Jung and Hopcke view synchronicity as a principle of psychological connection. Synchronicity occurs when we strive to connect our unconscious and conscious lives, when our present informs our future, and when our deepest internal reflections reach up and out to bond with others. Deeper awareness of our present circumstances then surfaces the opportunity to connect with family and loved ones at a deeper level, and by doing this we discover the ways our experiences relate and mirror those who are closest to us. Four important aspects of synchronistic experiences include acausality, emotional impact, symbolic nature, and transitional times around which synchronistic occurrences tend to cluster (locator 294 in Kindle version). In simplest terms, synchronistic events are coincidences that are beyond the ordinary and therefore have a dimension of subjective meaningfulness to those involved.

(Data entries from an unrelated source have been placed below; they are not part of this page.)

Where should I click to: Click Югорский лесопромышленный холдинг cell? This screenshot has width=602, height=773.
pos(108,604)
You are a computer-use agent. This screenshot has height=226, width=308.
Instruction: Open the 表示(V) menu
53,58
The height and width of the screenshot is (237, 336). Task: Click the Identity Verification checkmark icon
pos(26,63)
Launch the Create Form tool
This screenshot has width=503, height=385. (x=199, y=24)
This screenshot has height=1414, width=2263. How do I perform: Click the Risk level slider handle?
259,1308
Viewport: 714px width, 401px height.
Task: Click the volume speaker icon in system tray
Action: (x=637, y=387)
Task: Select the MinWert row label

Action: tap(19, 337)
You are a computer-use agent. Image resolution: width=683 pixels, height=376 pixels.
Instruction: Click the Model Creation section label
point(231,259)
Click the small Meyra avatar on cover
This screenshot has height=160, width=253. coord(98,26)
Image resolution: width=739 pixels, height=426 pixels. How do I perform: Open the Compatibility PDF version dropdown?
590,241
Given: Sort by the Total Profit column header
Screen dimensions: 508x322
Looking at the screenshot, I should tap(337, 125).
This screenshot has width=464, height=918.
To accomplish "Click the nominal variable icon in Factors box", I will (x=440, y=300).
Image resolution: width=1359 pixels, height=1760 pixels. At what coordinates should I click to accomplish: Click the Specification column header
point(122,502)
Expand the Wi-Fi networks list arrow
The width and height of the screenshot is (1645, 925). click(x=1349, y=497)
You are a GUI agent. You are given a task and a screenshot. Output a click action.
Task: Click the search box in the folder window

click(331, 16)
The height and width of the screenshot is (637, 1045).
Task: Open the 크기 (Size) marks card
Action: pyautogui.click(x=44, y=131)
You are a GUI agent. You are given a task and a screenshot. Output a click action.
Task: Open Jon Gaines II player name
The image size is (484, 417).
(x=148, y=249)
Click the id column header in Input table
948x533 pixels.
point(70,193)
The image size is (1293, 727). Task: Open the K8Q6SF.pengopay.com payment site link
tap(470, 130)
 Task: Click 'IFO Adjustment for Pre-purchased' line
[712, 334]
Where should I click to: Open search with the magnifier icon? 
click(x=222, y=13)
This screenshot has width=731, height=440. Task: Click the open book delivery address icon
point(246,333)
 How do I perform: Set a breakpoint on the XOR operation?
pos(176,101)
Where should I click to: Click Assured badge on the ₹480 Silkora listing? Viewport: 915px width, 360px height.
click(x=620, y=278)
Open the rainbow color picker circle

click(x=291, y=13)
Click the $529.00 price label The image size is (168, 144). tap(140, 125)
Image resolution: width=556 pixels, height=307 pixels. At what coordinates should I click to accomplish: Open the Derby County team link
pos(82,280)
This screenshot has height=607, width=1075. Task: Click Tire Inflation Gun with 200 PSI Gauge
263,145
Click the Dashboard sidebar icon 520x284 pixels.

Some may describe synchronous experiences as uncanny. What is meant by this is that the event brings to our awareness something that we may have already known unconsciously. Two examples in my life occurred in anticipation of job changes that I would eventually make; in both cases I spoke with colleagues who could not have known, and I myself did not know, that I would be drawn to a job change. Yet, the conversations seemed to anticipate rather dramatic changes in my career. Hopcke indicated that uncanny circumstances occur more often among family and I have found this as well.
One of the possibilities that captivated me about synchronicity is that being more aware of our experiences opens a window to a larger self, one previously hidden as a result of inattention or unconsciousness. This larger self emerges unintentionally, without really trying, and offers the possibility of achieving a “Supra-ordinate Self, as Jung put it, that capacity for wholeness – to see how all is connected in the universe around us and to see how we ourselves fit into that infinity of completion” (locator 849 in Kindle version). Hopcke noted that this fuller self and resulting deeper meaning in life often occurs during times of transition and may occur “when we are pulling away from one way of being and have not yet found our way forward to the next” (locator 2158 in Kindle version).
Reading There are no accidents in love and relationships felt somewhat like reading a memoir but in other cases it felt like a psychology textbook. The essential message, whether personal or intellectual, is that striving to be more aware, watching for connections, and seeking meaning in life’s experiences deepens our life’s work and is likely to foster more meaningfully relationships with others.